***** Excerpted records
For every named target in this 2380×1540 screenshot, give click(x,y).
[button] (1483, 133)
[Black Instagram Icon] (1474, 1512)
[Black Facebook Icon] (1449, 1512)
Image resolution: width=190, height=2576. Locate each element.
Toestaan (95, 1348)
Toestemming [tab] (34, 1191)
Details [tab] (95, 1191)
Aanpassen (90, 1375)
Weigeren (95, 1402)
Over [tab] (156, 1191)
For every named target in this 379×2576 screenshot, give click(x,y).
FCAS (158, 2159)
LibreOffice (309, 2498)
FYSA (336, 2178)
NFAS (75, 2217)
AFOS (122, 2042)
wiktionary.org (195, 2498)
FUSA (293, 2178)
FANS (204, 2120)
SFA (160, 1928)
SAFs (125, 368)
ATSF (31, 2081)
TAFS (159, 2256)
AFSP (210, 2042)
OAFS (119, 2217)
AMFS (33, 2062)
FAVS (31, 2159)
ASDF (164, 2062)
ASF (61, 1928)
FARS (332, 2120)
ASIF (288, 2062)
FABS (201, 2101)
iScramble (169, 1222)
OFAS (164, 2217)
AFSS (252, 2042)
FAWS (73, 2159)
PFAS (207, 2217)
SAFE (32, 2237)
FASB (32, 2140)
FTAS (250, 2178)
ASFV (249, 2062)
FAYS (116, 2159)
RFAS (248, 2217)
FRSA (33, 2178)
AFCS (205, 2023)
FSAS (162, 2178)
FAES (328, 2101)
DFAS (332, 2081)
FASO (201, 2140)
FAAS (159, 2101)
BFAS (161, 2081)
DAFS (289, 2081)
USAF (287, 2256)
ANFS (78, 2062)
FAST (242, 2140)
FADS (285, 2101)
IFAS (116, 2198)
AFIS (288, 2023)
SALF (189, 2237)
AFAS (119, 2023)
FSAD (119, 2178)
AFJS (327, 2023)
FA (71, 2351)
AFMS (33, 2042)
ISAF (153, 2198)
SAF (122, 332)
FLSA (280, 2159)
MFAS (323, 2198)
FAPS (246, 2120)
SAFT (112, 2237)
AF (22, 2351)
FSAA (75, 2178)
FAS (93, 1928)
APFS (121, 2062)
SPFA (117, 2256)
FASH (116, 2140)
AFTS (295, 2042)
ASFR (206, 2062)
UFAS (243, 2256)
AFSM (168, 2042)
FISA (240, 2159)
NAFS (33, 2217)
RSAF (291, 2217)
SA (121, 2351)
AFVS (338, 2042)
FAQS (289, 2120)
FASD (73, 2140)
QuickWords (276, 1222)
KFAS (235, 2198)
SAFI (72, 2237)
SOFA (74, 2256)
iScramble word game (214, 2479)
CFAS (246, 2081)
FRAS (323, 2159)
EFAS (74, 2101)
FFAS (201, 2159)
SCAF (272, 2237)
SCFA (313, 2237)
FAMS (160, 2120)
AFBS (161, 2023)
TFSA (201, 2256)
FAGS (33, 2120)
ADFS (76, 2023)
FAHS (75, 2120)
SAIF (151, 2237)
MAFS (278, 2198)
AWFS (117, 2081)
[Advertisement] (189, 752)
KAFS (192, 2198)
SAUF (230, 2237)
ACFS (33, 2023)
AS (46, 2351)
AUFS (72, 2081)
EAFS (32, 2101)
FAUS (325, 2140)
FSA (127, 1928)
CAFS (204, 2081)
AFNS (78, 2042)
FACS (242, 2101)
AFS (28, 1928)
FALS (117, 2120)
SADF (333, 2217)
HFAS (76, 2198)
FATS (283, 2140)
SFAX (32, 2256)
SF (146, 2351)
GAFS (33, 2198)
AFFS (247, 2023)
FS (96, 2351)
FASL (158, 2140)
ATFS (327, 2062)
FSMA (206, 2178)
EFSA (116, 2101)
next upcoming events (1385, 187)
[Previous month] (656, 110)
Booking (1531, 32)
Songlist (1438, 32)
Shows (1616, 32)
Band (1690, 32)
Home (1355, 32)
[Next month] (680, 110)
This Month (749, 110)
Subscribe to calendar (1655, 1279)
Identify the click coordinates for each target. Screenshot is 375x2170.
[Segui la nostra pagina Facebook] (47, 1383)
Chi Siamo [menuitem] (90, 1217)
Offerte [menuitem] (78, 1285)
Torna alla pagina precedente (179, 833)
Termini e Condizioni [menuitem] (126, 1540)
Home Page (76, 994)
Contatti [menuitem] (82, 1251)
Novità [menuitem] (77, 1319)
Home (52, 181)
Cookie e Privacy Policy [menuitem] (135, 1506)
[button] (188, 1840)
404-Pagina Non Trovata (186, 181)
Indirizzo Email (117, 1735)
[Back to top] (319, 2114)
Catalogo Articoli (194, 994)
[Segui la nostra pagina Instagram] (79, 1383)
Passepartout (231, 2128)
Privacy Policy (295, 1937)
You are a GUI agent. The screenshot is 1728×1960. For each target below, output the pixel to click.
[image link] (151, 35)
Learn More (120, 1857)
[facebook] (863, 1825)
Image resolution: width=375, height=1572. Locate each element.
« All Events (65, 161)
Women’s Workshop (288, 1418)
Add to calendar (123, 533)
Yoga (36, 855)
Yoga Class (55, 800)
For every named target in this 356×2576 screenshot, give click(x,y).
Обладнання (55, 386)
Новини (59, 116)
**********
Out of the data above, return each line where the word "element" can be found.

**Solution for this exercise**
Image resolution: width=190, height=2576. Locate each element.
Image resolution: width=375, height=1572. Locate each element.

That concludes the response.